L’inspecteur auxiliaire des affaires judiciaires, M. Hassan EL HADRI, a par ailleurs déclaré que l’indépendance des magistrats leur apporte un état de lucidité qu’ils doivent toujours avoir lorsqu’ils prennent des décisions ou rendent leurs jugements vu l’influence qu’ils ont sur les droits et libertés des individus et des groupes. Il conviendrait donc qu’ils prennent ces décisions sans avoir à consulter une quelconque partie ou à en craindre une autre ; en ce sens qu’aucune autorité ne doit être en mesure de dicter au tribunal l’issue d’un dossier, ni de le modifier ou de l’extraire des mains des magistrats ni de les empêcher de rendre leur verdict sur une affaire ou d’en suspendre l’exécution.

EL HADRI a soutenu que le principe d’indépendance des magistrats, qui s’applique à tous les types d’influence extérieure, n’a pas été décrété dans le but de satisfaire aux volontés personnelles des magistrats, mais est plutôt une obligation pour ceux-ci plus qu’il n’en est un droit ou un privilège de fonction, puisqu’il a en réalité été prescrit dans l’intérêt des justiciables pour lesquels il constitue une garantie essentielle au principe du procès équitable.

Dans son intervention faite au nom des Conseillers en déontologie, le Premier président de la Cour d’appel de Rabat, M. Mounir MOUNTASSIRBILLAH, a soutenu que les notions à caractère éthique que contient le Code de déontologie forment une feuille de route du parcours auquel doit se conformer le travail judiciaire et constitue un guide clair vers la réussite.

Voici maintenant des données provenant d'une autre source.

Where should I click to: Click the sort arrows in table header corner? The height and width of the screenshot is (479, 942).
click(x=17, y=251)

Il confirme aussi que le Code de déontologie rassemble objectifs et instruments et se focalise sur la nature des notions d’indépendance, d’impartialité, de neutralité, d’égalité, de probité, de persévérance, d’audace littéraire, de réserve, de bienséance et de décence.

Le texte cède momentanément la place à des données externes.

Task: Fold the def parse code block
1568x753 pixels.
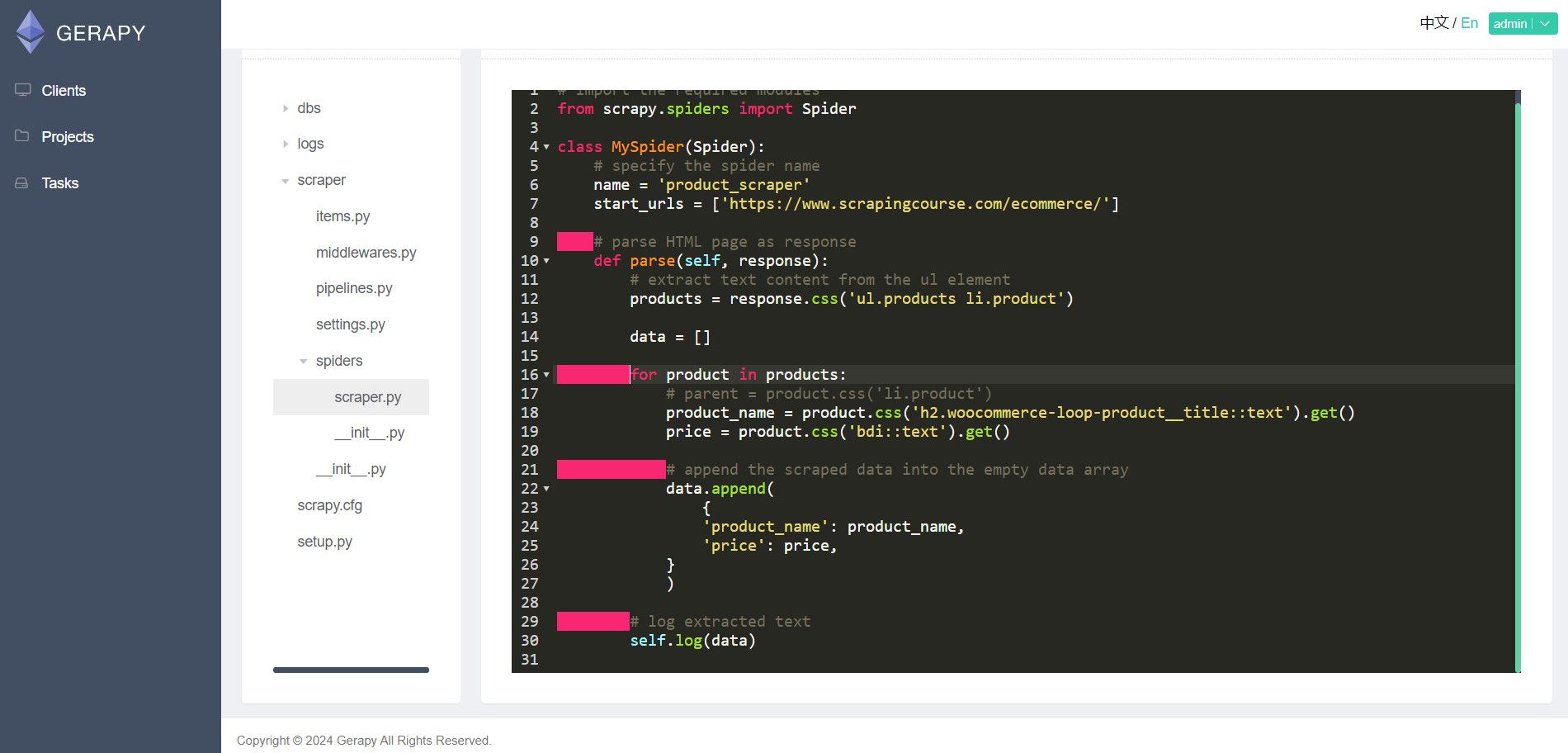Action: pos(546,261)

MOUTASSIRBILLAH a aussi souligné qu’aujourd’hui, tout le monde reconnait le rôle de la dimension déontologique dans la structure intellectuelle de tout travail rémunéré ou humanitaire et par conséquent son rôle dans la conception d’une réalité concrète où les théories abstraites du droit et du devoir évoluent conjointement avec la norme éthique qui leur confère une place adéquate ayant une dimension humaine.

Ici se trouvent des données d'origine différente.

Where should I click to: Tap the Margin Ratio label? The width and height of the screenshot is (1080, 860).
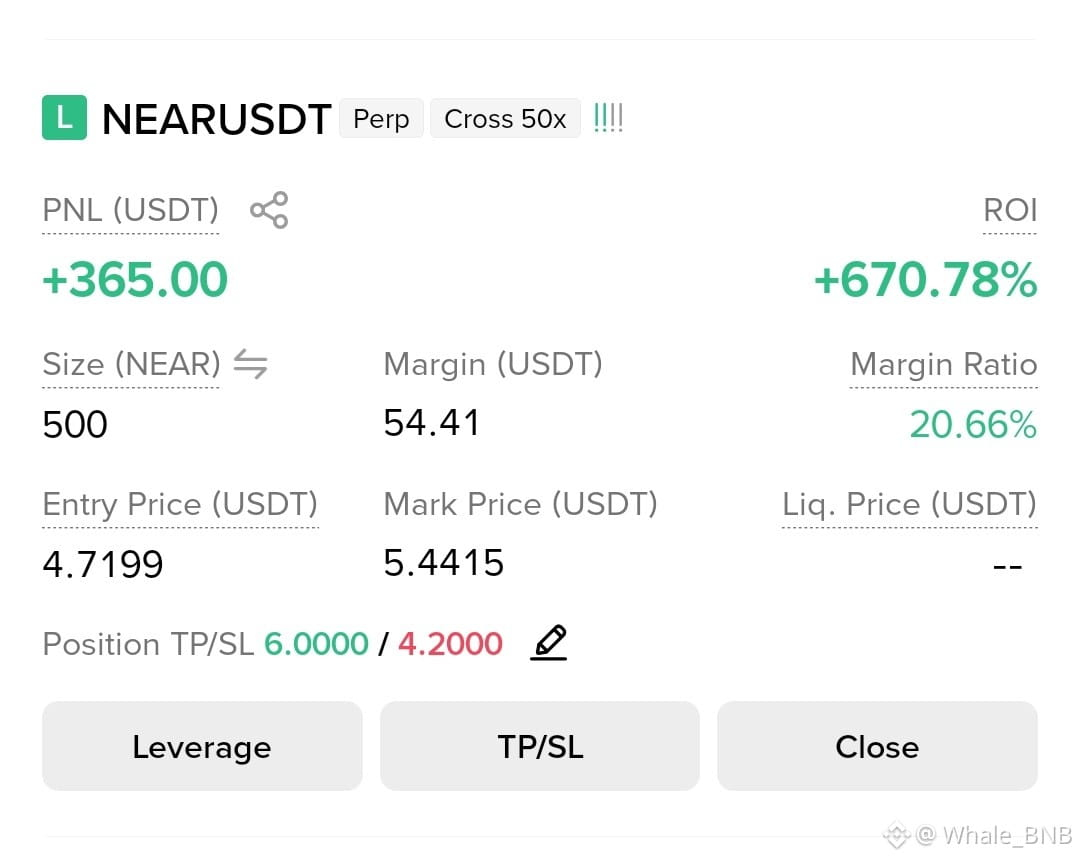point(944,364)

Il a poursuivi en expliquant que les rôles dévolus aux Conseillers en déontologie se divisent en deux ; le premier rôle est préventif et réside dans la sensibilisation et la diffusion du contenu du Code de déontologie et le second consiste à déceler les manquements commis et à les examiner, ce qui oblige le Conseiller en déontologie judiciaire à cerner toutes les bases et les us du travail judiciaire, ainsi que les règles de bonne conduite pour pouvoir ainsi qualifier les faits et agissements de manière correcte et déterminer s’ils constituent ou non un manquement aux dispositions du Code de déontologie judiciaire.